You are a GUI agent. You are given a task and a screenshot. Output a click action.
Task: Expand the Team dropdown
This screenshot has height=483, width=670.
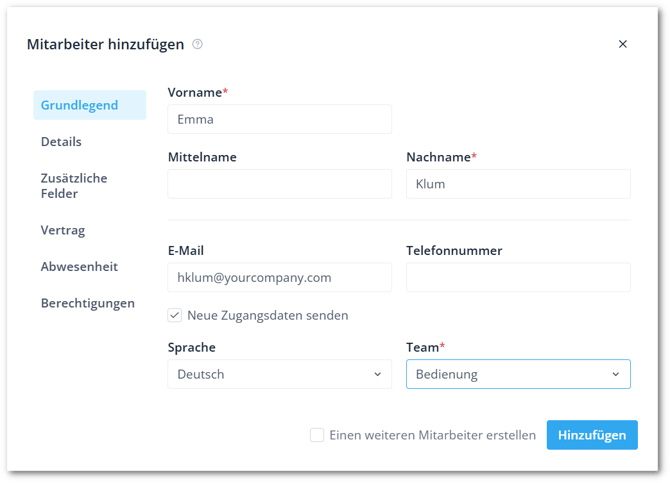click(518, 374)
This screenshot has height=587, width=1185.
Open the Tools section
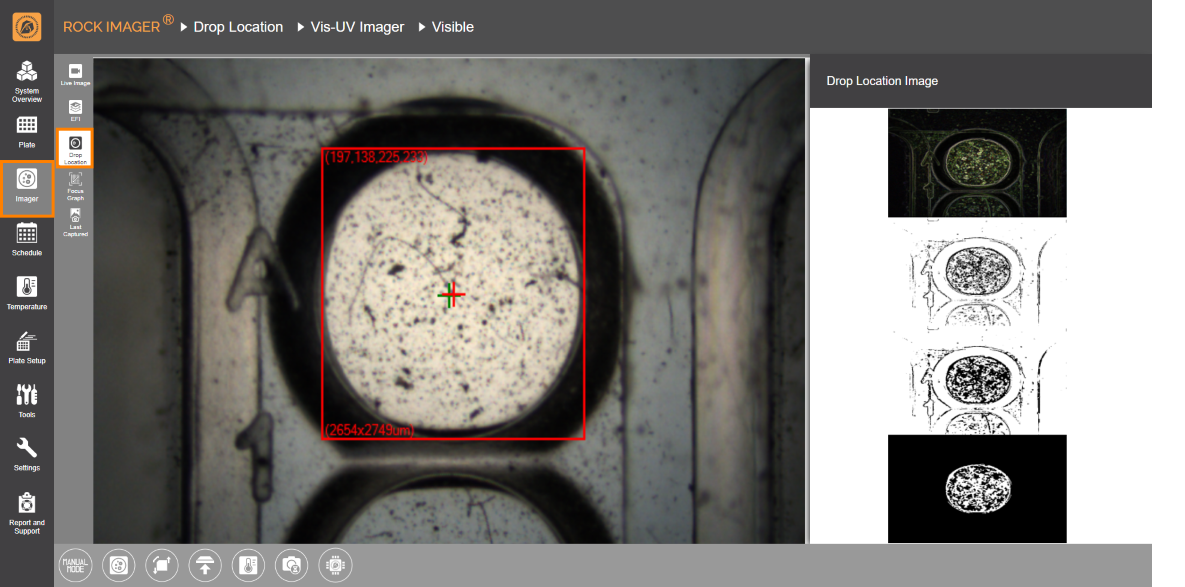coord(27,401)
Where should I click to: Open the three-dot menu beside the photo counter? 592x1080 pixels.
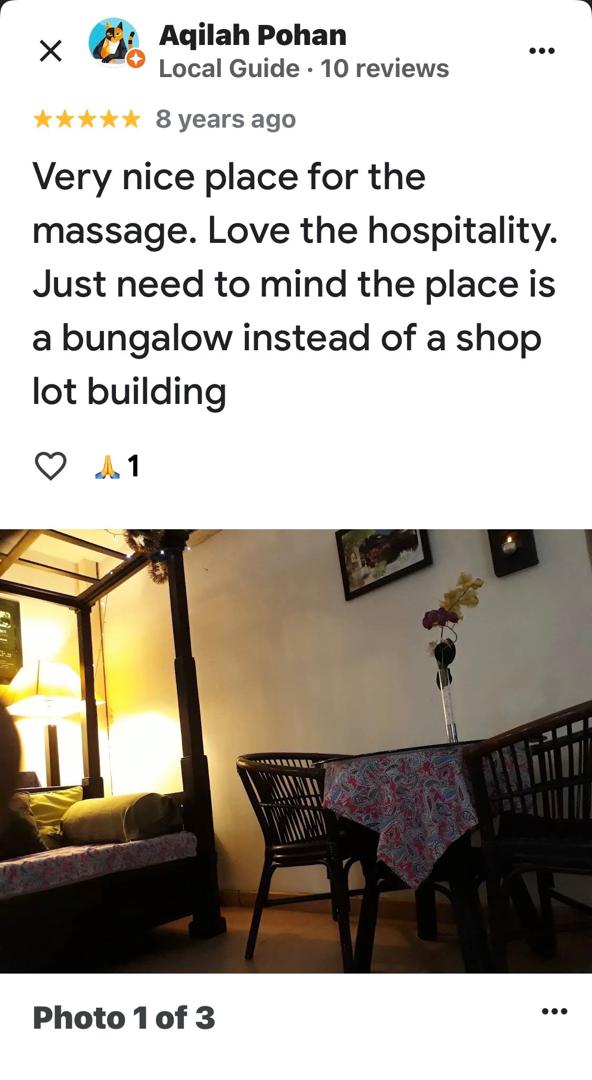(553, 1012)
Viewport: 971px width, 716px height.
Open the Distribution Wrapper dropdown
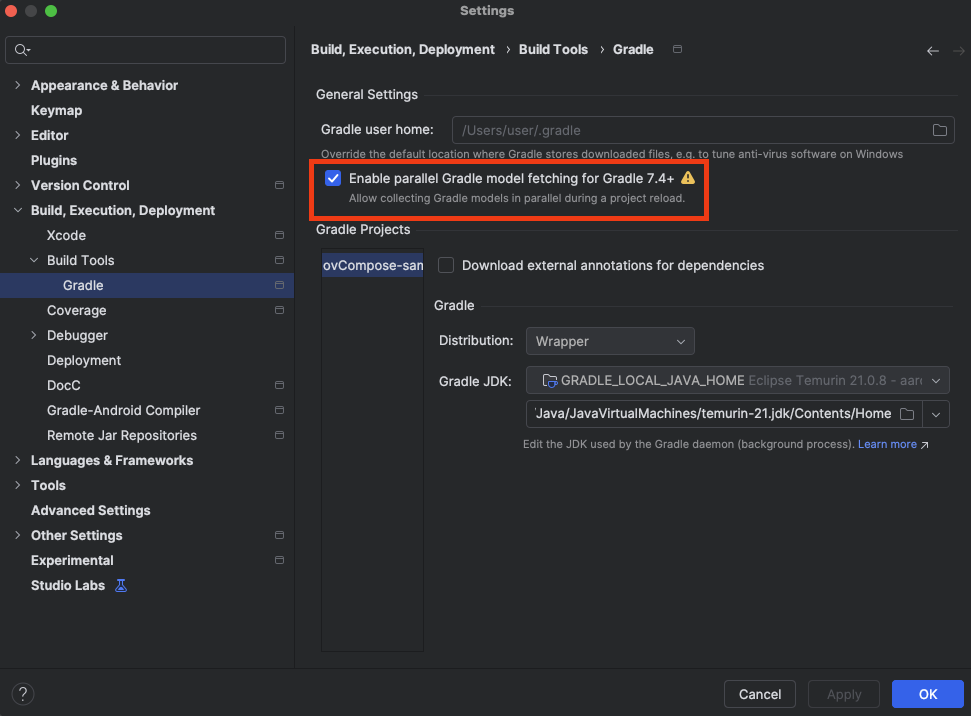(610, 341)
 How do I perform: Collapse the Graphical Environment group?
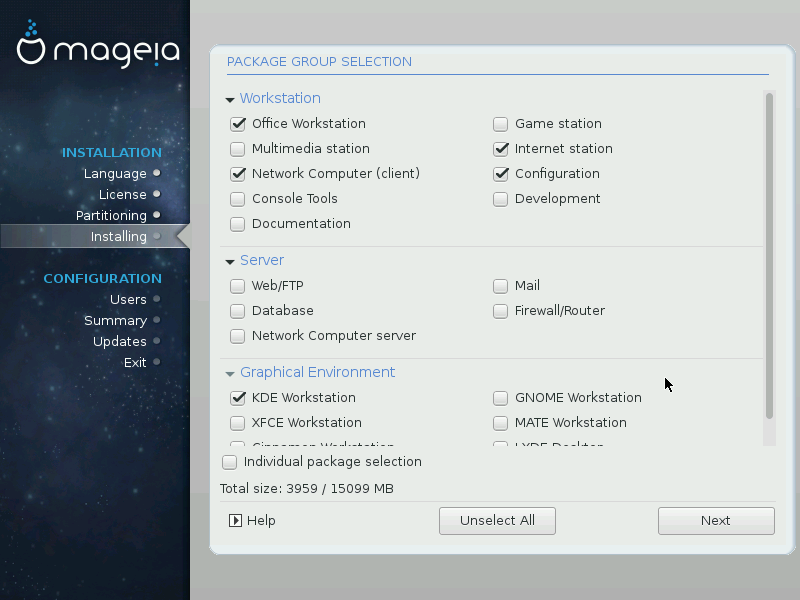230,374
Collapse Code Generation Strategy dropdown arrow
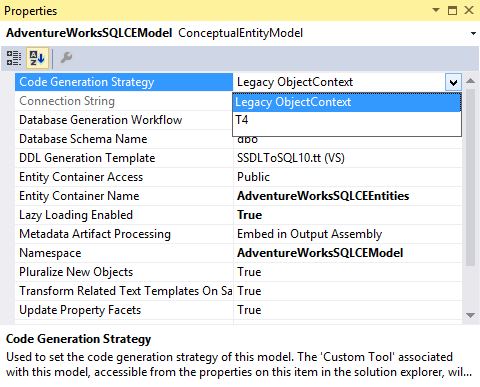480x387 pixels. point(453,82)
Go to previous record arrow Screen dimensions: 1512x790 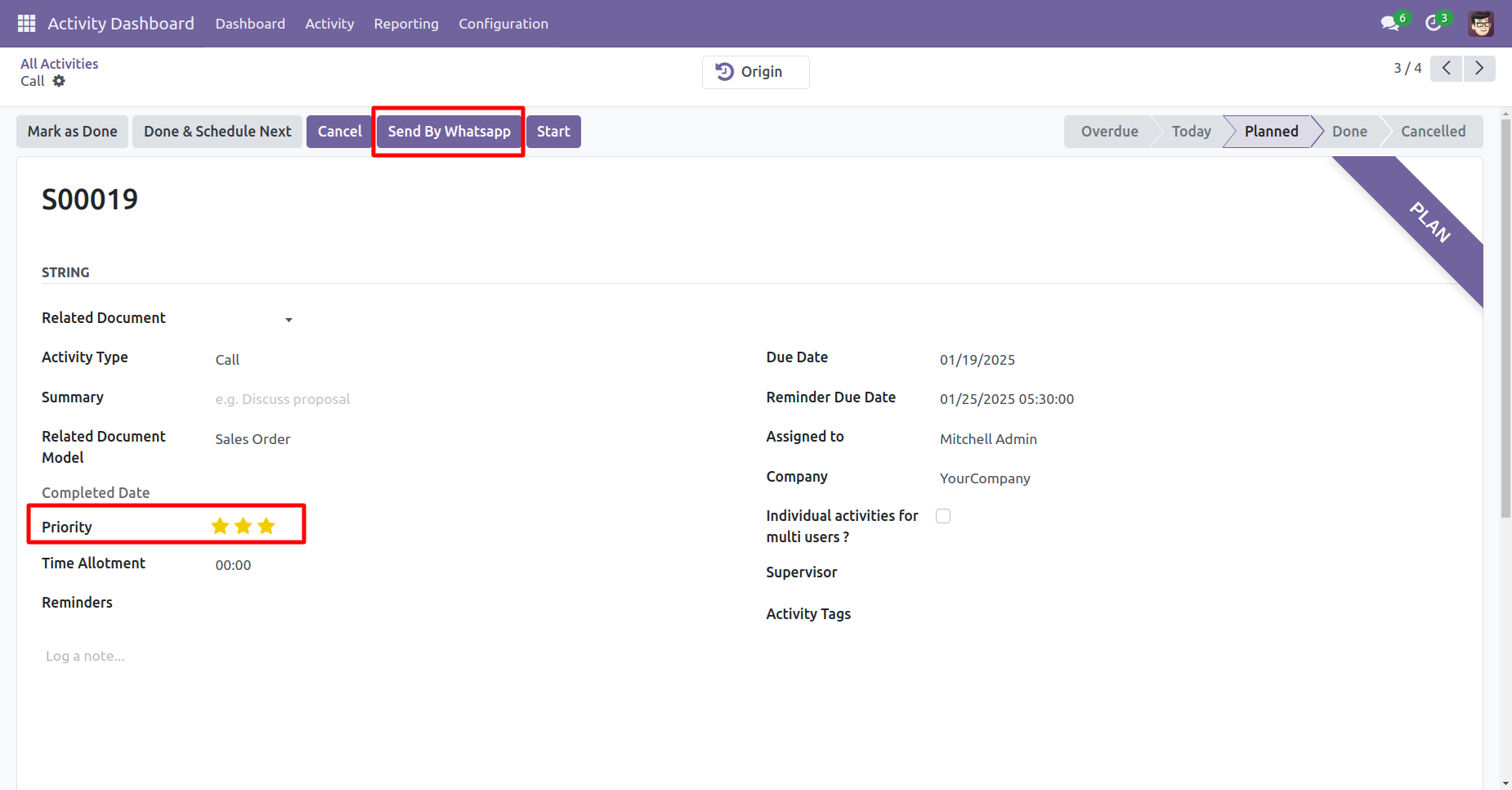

> **YOUR GOAL**
With the pictures excluded, the line containing "Open the Tools section" and every line after it through the end of the data above are to be transcribed exactly, and nothing more.

> **EXERCISE ANSWER**
Open the Tools section
coord(27,401)
Where should I click to: Open the three-dot menu beside the photo counter? 592x1080 pixels.
(553, 1012)
Viewport: 971px width, 716px height.
Open the Distribution Wrapper dropdown
(610, 341)
 How do I perform: Collapse the Graphical Environment group?
230,374
Collapse Code Generation Strategy dropdown arrow
480x387 pixels. point(453,82)
Go to previous record arrow Screen dimensions: 1512x790 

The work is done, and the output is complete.